• WORK TO COMPLETE:
Would you reproduce the entries that follow exactly as they appear?

------------------------------------------------

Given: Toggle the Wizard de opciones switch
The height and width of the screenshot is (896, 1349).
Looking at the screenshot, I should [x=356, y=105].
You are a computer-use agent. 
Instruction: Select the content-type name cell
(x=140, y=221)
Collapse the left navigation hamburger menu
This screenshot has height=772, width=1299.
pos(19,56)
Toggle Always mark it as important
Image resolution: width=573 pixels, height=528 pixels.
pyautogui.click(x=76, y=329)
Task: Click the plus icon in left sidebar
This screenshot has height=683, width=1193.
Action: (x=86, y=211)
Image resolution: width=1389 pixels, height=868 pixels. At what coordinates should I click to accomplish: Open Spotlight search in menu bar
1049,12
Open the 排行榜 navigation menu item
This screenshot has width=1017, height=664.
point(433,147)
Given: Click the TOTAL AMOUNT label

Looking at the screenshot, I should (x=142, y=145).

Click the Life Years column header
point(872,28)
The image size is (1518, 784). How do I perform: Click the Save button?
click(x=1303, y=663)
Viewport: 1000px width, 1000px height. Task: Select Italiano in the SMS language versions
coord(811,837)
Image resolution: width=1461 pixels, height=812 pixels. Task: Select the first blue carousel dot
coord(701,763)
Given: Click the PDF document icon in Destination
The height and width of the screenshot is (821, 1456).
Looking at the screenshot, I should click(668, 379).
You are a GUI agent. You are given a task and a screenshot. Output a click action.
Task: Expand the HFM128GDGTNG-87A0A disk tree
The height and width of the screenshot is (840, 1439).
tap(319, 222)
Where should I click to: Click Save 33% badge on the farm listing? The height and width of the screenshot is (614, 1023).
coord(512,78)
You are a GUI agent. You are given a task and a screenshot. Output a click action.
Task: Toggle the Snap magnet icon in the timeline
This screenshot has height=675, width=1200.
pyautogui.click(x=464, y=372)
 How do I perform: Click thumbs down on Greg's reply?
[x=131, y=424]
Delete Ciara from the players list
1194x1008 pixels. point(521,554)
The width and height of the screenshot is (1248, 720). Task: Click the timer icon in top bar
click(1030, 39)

------------------------------------------------

• ANSWER TO THE PROBLEM:
Given: Toggle the Wizard de opciones switch
The height and width of the screenshot is (896, 1349).
Looking at the screenshot, I should [x=356, y=105].
You are a computer-use agent. 
Instruction: Select the content-type name cell
(x=140, y=221)
Collapse the left navigation hamburger menu
This screenshot has height=772, width=1299.
pos(19,56)
Toggle Always mark it as important
Image resolution: width=573 pixels, height=528 pixels.
pyautogui.click(x=76, y=329)
Task: Click the plus icon in left sidebar
This screenshot has height=683, width=1193.
Action: (x=86, y=211)
Image resolution: width=1389 pixels, height=868 pixels. At what coordinates should I click to accomplish: Open Spotlight search in menu bar
1049,12
Open the 排行榜 navigation menu item
This screenshot has width=1017, height=664.
point(433,147)
Given: Click the TOTAL AMOUNT label

Looking at the screenshot, I should (x=142, y=145).

Click the Life Years column header
point(872,28)
The image size is (1518, 784). How do I perform: Click the Save button?
click(x=1303, y=663)
Viewport: 1000px width, 1000px height. Task: Select Italiano in the SMS language versions
coord(811,837)
Image resolution: width=1461 pixels, height=812 pixels. Task: Select the first blue carousel dot
coord(701,763)
Given: Click the PDF document icon in Destination
The height and width of the screenshot is (821, 1456).
Looking at the screenshot, I should click(668, 379).
You are a GUI agent. You are given a task and a screenshot. Output a click action.
Task: Expand the HFM128GDGTNG-87A0A disk tree
The height and width of the screenshot is (840, 1439).
tap(319, 222)
Where should I click to: Click Save 33% badge on the farm listing? The height and width of the screenshot is (614, 1023).
coord(512,78)
You are a GUI agent. You are given a task and a screenshot. Output a click action.
Task: Toggle the Snap magnet icon in the timeline
This screenshot has height=675, width=1200.
pyautogui.click(x=464, y=372)
 How do I perform: Click thumbs down on Greg's reply?
[x=131, y=424]
Delete Ciara from the players list
1194x1008 pixels. point(521,554)
The width and height of the screenshot is (1248, 720). Task: Click the timer icon in top bar
click(1030, 39)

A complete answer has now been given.